- _EXERCISE INSTRUCTIONS_: Return each of the entries below word for word, without any changes.

- _DATASET RECORDS_:
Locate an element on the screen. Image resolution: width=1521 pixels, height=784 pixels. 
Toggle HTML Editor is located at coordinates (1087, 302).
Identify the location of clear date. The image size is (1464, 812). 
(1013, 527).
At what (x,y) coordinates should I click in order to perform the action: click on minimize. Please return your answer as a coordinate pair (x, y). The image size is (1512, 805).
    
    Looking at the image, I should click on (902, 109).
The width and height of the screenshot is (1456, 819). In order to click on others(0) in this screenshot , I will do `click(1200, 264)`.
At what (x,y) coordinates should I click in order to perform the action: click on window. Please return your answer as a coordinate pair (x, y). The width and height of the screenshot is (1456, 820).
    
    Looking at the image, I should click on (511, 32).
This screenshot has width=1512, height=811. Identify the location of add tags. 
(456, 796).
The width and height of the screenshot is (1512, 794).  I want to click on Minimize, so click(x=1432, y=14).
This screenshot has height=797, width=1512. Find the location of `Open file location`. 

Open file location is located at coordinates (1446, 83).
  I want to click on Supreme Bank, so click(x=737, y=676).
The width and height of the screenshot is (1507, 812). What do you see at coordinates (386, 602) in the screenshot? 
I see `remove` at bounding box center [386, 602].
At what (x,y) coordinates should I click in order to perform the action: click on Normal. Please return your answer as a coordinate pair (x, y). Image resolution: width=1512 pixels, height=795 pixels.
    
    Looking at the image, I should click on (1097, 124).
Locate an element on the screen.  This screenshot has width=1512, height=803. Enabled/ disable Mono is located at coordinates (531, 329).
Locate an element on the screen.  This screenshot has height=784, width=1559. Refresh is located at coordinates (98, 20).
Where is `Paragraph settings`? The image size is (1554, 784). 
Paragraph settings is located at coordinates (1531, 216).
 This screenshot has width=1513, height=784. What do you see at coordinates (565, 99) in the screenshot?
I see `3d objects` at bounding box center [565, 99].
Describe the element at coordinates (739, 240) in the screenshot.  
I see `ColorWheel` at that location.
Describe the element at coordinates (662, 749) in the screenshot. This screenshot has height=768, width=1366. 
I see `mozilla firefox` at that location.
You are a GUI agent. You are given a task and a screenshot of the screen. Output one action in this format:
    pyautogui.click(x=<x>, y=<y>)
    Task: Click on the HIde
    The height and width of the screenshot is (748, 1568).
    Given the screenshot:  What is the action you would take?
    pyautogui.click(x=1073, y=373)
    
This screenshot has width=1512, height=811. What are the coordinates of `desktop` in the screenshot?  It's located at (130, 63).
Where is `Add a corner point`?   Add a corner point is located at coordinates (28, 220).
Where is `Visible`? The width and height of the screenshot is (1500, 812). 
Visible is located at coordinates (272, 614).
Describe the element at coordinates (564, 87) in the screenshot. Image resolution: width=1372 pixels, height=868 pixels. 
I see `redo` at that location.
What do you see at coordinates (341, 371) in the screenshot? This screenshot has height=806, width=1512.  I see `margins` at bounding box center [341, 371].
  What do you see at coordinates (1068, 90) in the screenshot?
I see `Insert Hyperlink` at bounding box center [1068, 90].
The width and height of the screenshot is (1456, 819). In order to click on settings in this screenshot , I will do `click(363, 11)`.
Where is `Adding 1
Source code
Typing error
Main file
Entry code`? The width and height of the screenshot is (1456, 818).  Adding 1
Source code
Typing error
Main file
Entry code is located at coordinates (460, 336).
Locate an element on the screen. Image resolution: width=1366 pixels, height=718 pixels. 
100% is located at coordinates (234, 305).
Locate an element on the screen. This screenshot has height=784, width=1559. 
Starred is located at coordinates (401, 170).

- _EXPECTED ANSWER_:
Locate an element on the screen. Image resolution: width=1521 pixels, height=784 pixels. 
Toggle HTML Editor is located at coordinates (1087, 302).
Identify the location of clear date. The image size is (1464, 812). 
(1013, 527).
At what (x,y) coordinates should I click in order to perform the action: click on minimize. Please return your answer as a coordinate pair (x, y). The image size is (1512, 805).
    
    Looking at the image, I should click on (902, 109).
The width and height of the screenshot is (1456, 819). In order to click on others(0) in this screenshot , I will do `click(1200, 264)`.
At what (x,y) coordinates should I click in order to perform the action: click on window. Please return your answer as a coordinate pair (x, y). The width and height of the screenshot is (1456, 820).
    
    Looking at the image, I should click on (511, 32).
This screenshot has width=1512, height=811. Identify the location of add tags. 
(456, 796).
The width and height of the screenshot is (1512, 794).  I want to click on Minimize, so click(x=1432, y=14).
This screenshot has height=797, width=1512. Find the location of `Open file location`. 

Open file location is located at coordinates (1446, 83).
  I want to click on Supreme Bank, so click(x=737, y=676).
The width and height of the screenshot is (1507, 812). What do you see at coordinates (386, 602) in the screenshot? 
I see `remove` at bounding box center [386, 602].
At what (x,y) coordinates should I click in order to perform the action: click on Normal. Please return your answer as a coordinate pair (x, y). Image resolution: width=1512 pixels, height=795 pixels.
    
    Looking at the image, I should click on (1097, 124).
Locate an element on the screen.  This screenshot has width=1512, height=803. Enabled/ disable Mono is located at coordinates (531, 329).
Locate an element on the screen.  This screenshot has height=784, width=1559. Refresh is located at coordinates (98, 20).
Where is `Paragraph settings`? The image size is (1554, 784). 
Paragraph settings is located at coordinates (1531, 216).
 This screenshot has width=1513, height=784. What do you see at coordinates (565, 99) in the screenshot?
I see `3d objects` at bounding box center [565, 99].
Describe the element at coordinates (739, 240) in the screenshot.  
I see `ColorWheel` at that location.
Describe the element at coordinates (662, 749) in the screenshot. This screenshot has height=768, width=1366. 
I see `mozilla firefox` at that location.
You are a GUI agent. You are given a task and a screenshot of the screen. Output one action in this format:
    pyautogui.click(x=<x>, y=<y>)
    Task: Click on the HIde
    The height and width of the screenshot is (748, 1568).
    Given the screenshot:  What is the action you would take?
    pyautogui.click(x=1073, y=373)
    
This screenshot has width=1512, height=811. What are the coordinates of `desktop` in the screenshot?  It's located at (130, 63).
Where is `Add a corner point`?   Add a corner point is located at coordinates (28, 220).
Where is `Visible`? The width and height of the screenshot is (1500, 812). 
Visible is located at coordinates (272, 614).
Describe the element at coordinates (564, 87) in the screenshot. Image resolution: width=1372 pixels, height=868 pixels. 
I see `redo` at that location.
What do you see at coordinates (341, 371) in the screenshot? This screenshot has height=806, width=1512.  I see `margins` at bounding box center [341, 371].
  What do you see at coordinates (1068, 90) in the screenshot?
I see `Insert Hyperlink` at bounding box center [1068, 90].
The width and height of the screenshot is (1456, 819). In order to click on settings in this screenshot , I will do `click(363, 11)`.
Where is `Adding 1
Source code
Typing error
Main file
Entry code`? The width and height of the screenshot is (1456, 818).  Adding 1
Source code
Typing error
Main file
Entry code is located at coordinates (460, 336).
Locate an element on the screen. Image resolution: width=1366 pixels, height=718 pixels. 
100% is located at coordinates (234, 305).
Locate an element on the screen. This screenshot has height=784, width=1559. 
Starred is located at coordinates (401, 170).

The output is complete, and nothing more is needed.